*** INFORMATION GIVEN Section Begins ***
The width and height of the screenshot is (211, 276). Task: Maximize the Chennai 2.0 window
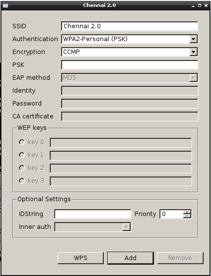click(x=200, y=5)
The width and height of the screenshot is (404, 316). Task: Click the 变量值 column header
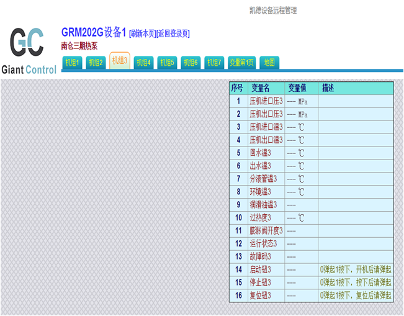[x=297, y=88]
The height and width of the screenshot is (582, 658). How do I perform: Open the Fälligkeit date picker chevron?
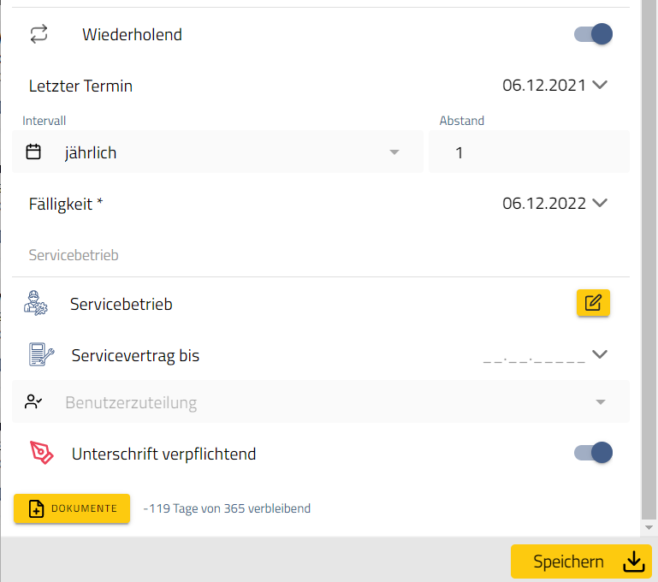tap(600, 203)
*** INFORMATION GIVEN Section Ends ***
◆ **THE PROBLEM**:
Your copy should match the records word for word, with the pictures removed.

◆ **PROBLEM SOLUTION**:
The width and height of the screenshot is (211, 276). Task: Maximize the Chennai 2.0 window
click(x=200, y=5)
The width and height of the screenshot is (404, 316). Task: Click the 变量值 column header
[x=297, y=88]
The height and width of the screenshot is (582, 658). How do I perform: Open the Fälligkeit date picker chevron?
tap(600, 203)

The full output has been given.